In order to increase the processing speed, ASICs - Application Specific Integrated Circuits - are always used in the field devices, if it makes sense. The application-specific configuration allows these devices to process data and signals much faster than a software program can do. ASICs are particularly suitable for compute-intensive applications. A disadvantage of the application of ASICs is that the functionality of this

Blocks is fixed. A subsequent change in functionality is not possible with these blocks. Furthermore, the use of ASICs pays off only in very large quantities, since the development effort and the associated costs are relatively high.

In order to avoid the maladministration of the fixed predetermined functionality, a configurable field device is known from WO03 / 098154, in which a reconfigurable logic device is provided in the form of an FPGA. In this known solution, the logic module with at least one microcontroller, which is also referred to as an embedded controller, configured at system start. After the configuration is completed, the required software is loaded into the microcontroller.

The reconfigurable logic device required in this case must have sufficient resources - logic, wiring and memory resources - to meet the desired functionality. Logic devices with many resources have the disadvantage that they require a lot of energy, which complicates their use in process automation. A disadvantage in the use of logic devices with few resources and thus with a lower energy consumption is the significant limitation in the functionality of the corresponding field device.
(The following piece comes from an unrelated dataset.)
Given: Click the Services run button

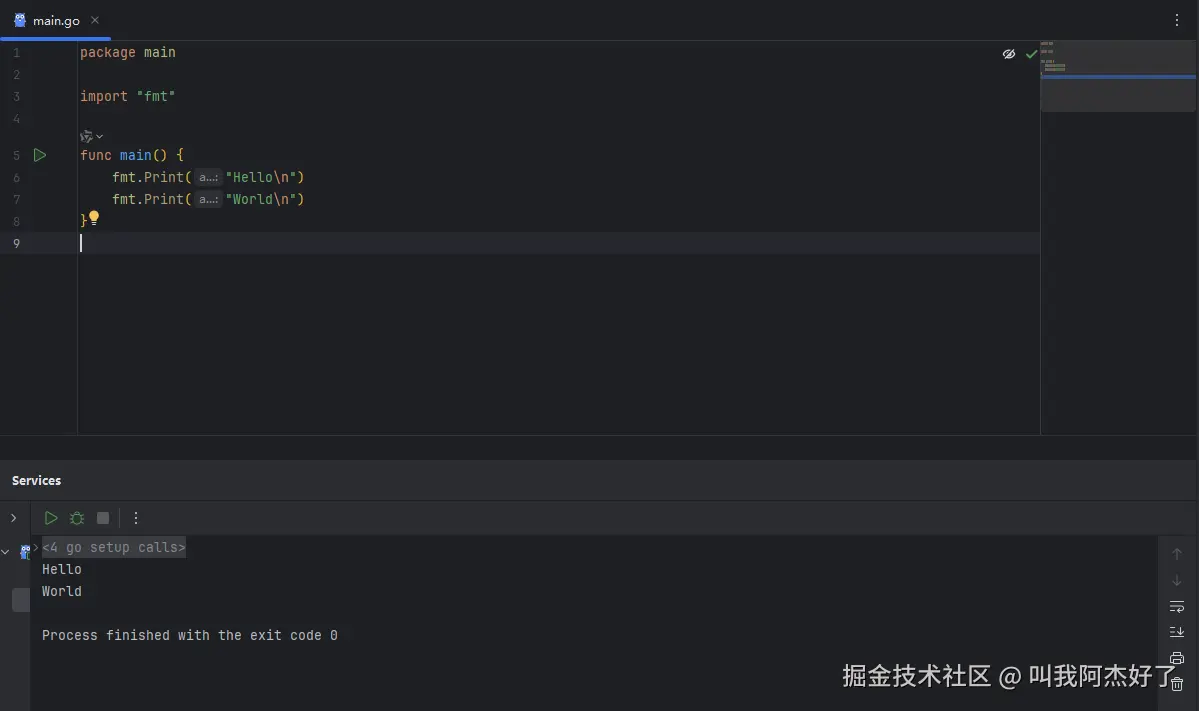Looking at the screenshot, I should click(50, 518).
In the simultaneously filed with this International application International patent application, the priorities of three German patent applications: DE 10 2006 049 509.8, DE 10 2006 049 501.2, DE 10 2006 049 502.0, filed on 17.10.2006 claims, The advantages of the partial, dynamic reconfigurability of logic modules for use in fieldbus devices are described in detail. There are several advanced technologies in the semiconductor market that combine the high flexibility in the design phase of FPGA architectures with the energy efficiency of final ASIC architectures. Examples of this are the technologies "HardCopy" by Altera or "EasyPath" by XILINX. With these technologies, power-saving, hard-wired architectures can be generated very quickly and cost-effectively. However, due to the fixed wiring, these architectures have the disadvantage that the suitability for reconfigurability, especially for partial and dynamic reconfigurability, is lost.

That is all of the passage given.